REALISATION : Atom Egoyan
AVEC : Ryan Reynolds, Mireille Enos, Rosario Dawson, Scott Speedman, Kevin Durand, Alexia Fast, Bruce Greenwood
SCENARIO : Atom Egoyan, David Fraser
PHOTOGRAPHIE : Paul Sarossy
MONTAGE : Susan Shipton
BANDE ORIGINALE : Mychael Danna
ORIGINE : Canada
GENRE : Thriller
DATE DE SORTIE : 7 janvier 2015
DUREE : 1h52
BANDE-ANNONCE
Synopsis : Huit ans après la disparition de Cassandra, quelques indices troublants semblent indiquer qu’elle est toujours vivante. La police, ses parents et Cassandra elle-même vont essayer d’élucider le mystère de sa disparition…

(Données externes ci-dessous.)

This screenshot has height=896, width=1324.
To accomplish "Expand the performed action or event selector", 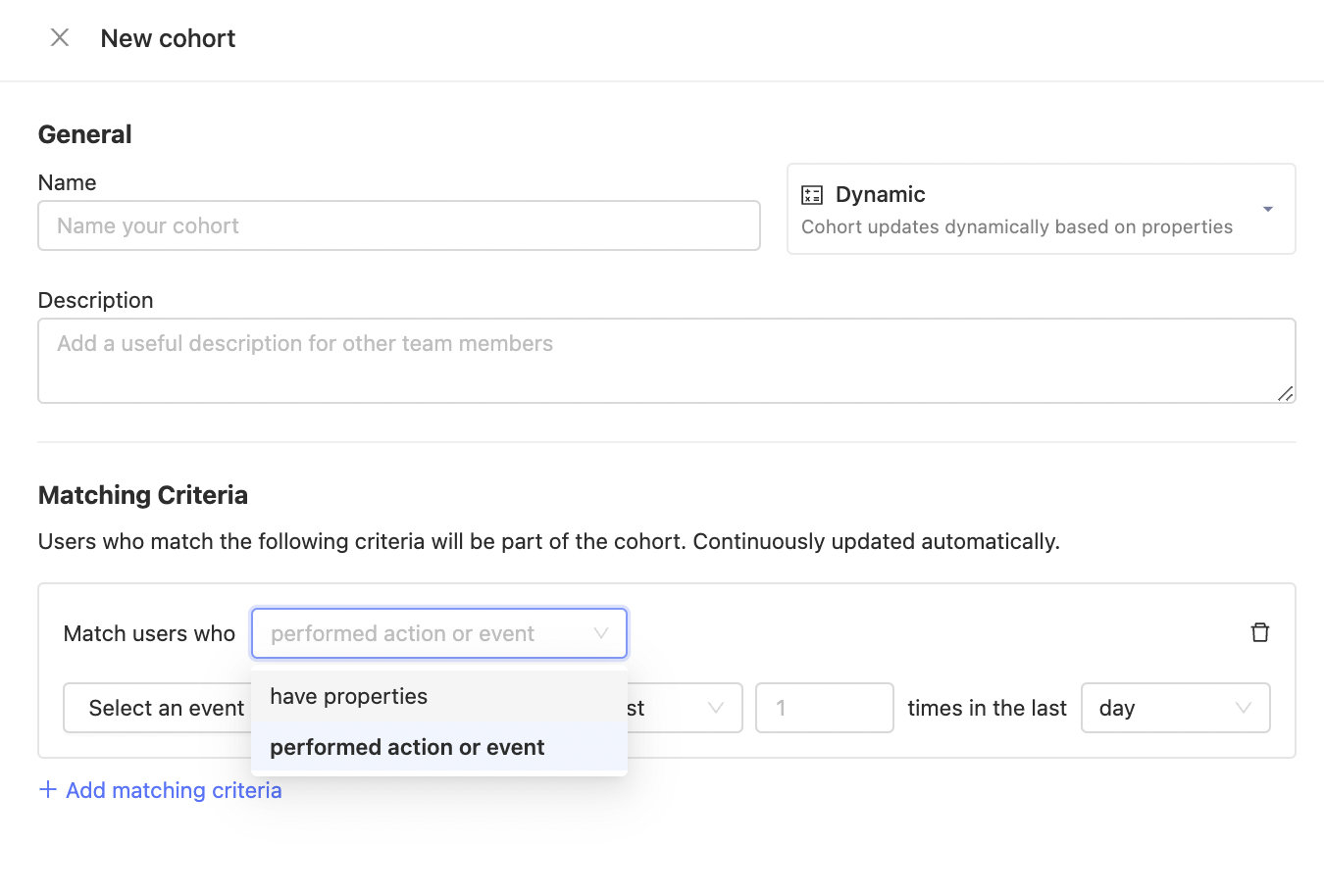I will point(438,633).
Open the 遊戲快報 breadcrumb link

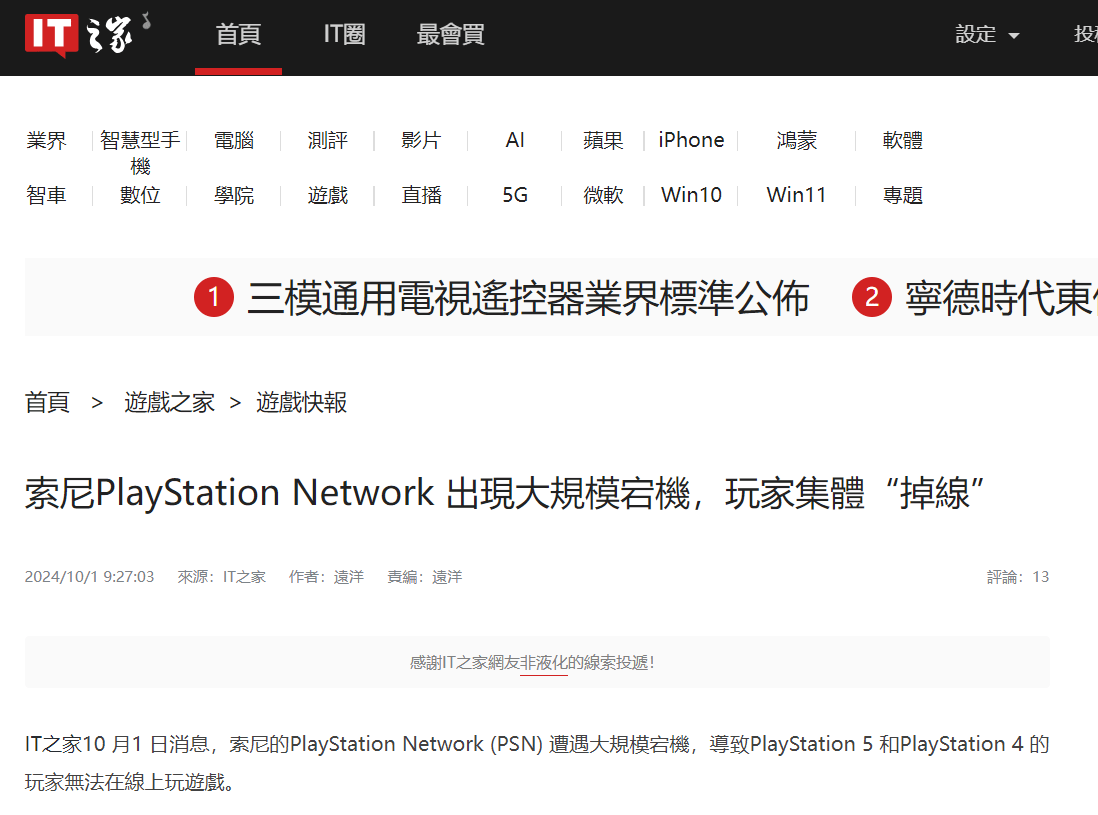[301, 401]
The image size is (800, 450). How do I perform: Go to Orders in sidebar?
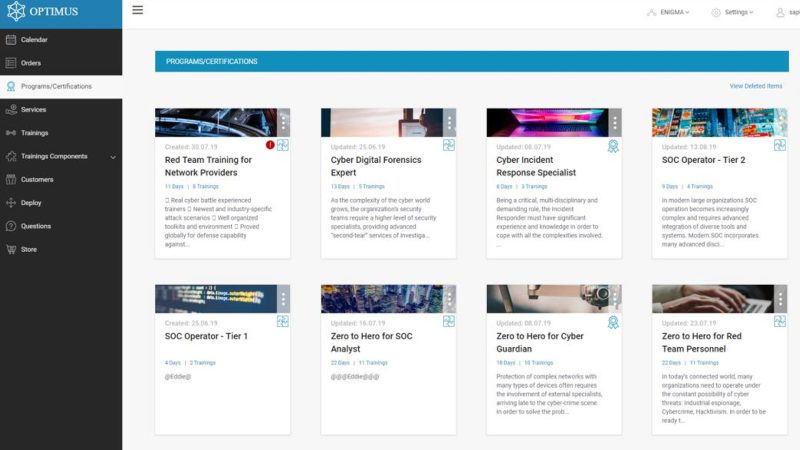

Il y quatre ans, on avait placé notre jugement définitif sur Atom Egoyan entre parenthèses, au bord du précipice. Il n’y avait plus que deux possibilités : la chute ou le sauvetage. Remake pataud d’un film déjà pas terrible d’Anne Fontaine (Nathalie…), Chloe sonnait comme une alerte, comme le signe d’un talent peu décidé à quitter la zone de danger. On misait donc tout sur Captives pour vérifier si le cinéaste canadien, prodige théorique pour certains et véritable Wim Wenders du pauvre pour d’autres, avait encore quelque chose d’intéressant à raconter. Même s’il accuse parfois la différence par rapport aux meilleurs films du cinéaste, Captives fait figure de retour gagnant : non seulement Egoyan revient à la case du thriller mélancolique qui a fait sa renommée (tendance Exotica ou De beaux lendemains), mais surtout, le trop-plein de sophistication gratuite qu’on pouvait souvent lui reprocher s’est évaporé. Pas sûr que cela suffise à replacer le cinéaste sur le devant de la scène, surtout au vu du pétard mouillé qu’aura représenté la présentation du film en compétition officielle lors du dernier festival de Cannes. Ce qui ressort de ce rejet assez étrange, surtout depuis le Grand Prix cannois remporté par De beaux lendemains en 1996, ce serait donc l’image d’un cinéaste « oublié », passé sous silence, tellement discret et constant qu’il n’y aurait pas de quoi s’y intéresser. En ce qui nous concerne, on s’écartera du cirque cannois pour braquer nos lumières sur un résultat tout sauf déshonorant.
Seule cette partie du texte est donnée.